For weeks the world has eagerly awaited word from the Obama transition team about the people who will head up the next American administration—the new secretaries of state and Treasury, the attorney general. But one of the more crucial positions in the Obama administration probably isn't going to be filled for months and will likely get little attention when it is—the post of U.S. ambassador to China.
Everyone knows that China is a major power and our representation there is important. But right now, we need Beijing like never before. China is the key to America getting through the worsening economic crisis. The American ambassador in Beijing (OK, this is a metaphor for all those officials who will be managing this relationship) will need to make sure that China sees its interests as aligned with America's. Or else things could get very, very ugly.
There is a consensus forming that Washington needs to spend its way out of this recession, to ensure that it doesn't turn into a depression. Economists of both the left and right agree that a massive fiscal stimulus is needed and that for now, we shouldn't be worrying about deficits. But in order to run up these deficits—which could total somewhere between $1 trillion and $1.5 trillion, or between 7 and 11 percent of GDP—someone has to buy American debt. And the only country that has the cash to do so is China.
In September, Beijing became America's largest foreign creditor, surpassing Japan, which no longer buys large amounts of American Treasury notes. In fact, though the Treasury Department does not keep records of American bondholders, it is virtually certain that, holding 10 percent of all U.S. public debt, the government of the People's Republic of China has become Washington's largest creditor, foreign or domestic. It is America's banker.
But will the Chinese continue to play this role? They certainly have the means to do so. China's foreign-exchange reserves stand at about $2 trillion (compared with America's at a relatively puny $73 billion). But the Chinese government is worried that its own economy is slowing down sharply, as Americans and Europeans stop buying Chinese exports. They hope to revive growth in China (to levels around 6 or 7 percent rather than last year's 12 percent) with a massive stimulus program of their own.

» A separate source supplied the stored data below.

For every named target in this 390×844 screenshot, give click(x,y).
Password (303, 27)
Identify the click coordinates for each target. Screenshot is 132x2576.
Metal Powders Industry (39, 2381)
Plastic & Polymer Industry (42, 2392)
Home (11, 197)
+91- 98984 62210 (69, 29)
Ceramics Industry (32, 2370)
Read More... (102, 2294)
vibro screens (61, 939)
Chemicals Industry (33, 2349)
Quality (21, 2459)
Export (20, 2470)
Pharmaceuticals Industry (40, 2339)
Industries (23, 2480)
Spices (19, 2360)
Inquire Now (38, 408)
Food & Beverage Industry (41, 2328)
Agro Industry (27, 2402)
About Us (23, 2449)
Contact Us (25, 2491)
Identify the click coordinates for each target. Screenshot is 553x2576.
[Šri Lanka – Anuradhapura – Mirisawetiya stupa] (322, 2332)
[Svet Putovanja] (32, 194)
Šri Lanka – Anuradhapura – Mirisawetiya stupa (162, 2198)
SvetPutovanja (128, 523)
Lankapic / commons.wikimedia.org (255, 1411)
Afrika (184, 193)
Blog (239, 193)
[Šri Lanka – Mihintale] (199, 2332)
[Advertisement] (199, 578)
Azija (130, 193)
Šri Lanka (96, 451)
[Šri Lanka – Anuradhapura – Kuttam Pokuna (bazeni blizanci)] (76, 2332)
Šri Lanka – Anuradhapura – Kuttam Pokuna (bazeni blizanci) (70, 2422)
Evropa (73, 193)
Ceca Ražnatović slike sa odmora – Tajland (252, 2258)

The spending initiatives that Beijing announced a few weeks ago would total almost $600 billion (some of which include existing projects), a staggering 15 percent of China's GDP. Given their focus on keeping people employed and minimizing strikes and protests, Beijing will not hesitate to add tens of billions more to that package if need be.
At the same time, Washington desperately needs Beijing to keep buying American bonds, so that the U.S. government can run up a deficit and launch its own fiscal stimulus. In effect, we're asking China to finance simultaneously the two largest fiscal expansions in human history—theirs and ours. They will probably try to accommodate us, because it's in their interest to jump-start the American economy. But naturally their priority is likely to be their own growth.
"People often say that China and America are equally dependent on each other," says Joseph Stiglitz, winner of the 2001 Nobel Prize in Economics. "But that's no longer true. China has two ways to keep its economy growing. One way is to finance the American consumer. But another way is to finance its own citizens, who are increasingly able to consume in large enough quantities to stimulate economic growth in China. They have options, we don't. There isn't really any other country that could finance the American deficit."
In his fascinating new book, "The Ascent of Money," Niall Ferguson describes the birth of a new nation after the cold war. He calls it Chimerica—and it accounts for a tenth of the world's land surface, a quarter of its population and half of global economic growth in the past eight years. "For a time it seemed like a marriage made in heaven," he writes. "The East Chimericans did the saving, the West Chimericans did the spending." The Easterners got growth, the Westerners low inflation and low interest rates.
Like Stiglitz, Ferguson believes that China has options. "They will certainly try to keep American consumption going, but if it becomes clear that it isn't working, they do have a plan B," he said to me last week. Plan B would be to focus on boosting China's own consumption through government spending and easing credit to their own people.
"The big question today," Ferguson said, "is whether Chimerica stays together or comes apart because of this crisis. If it stays together, you can see a path out of the woods. If it splits up, say goodbye to globalization."
In recent years the most important and difficult ambassadorial posting has unquestionably been the one to Baghdad. Over the next decade, the toughest and most crucial assignment may well be in Beijing.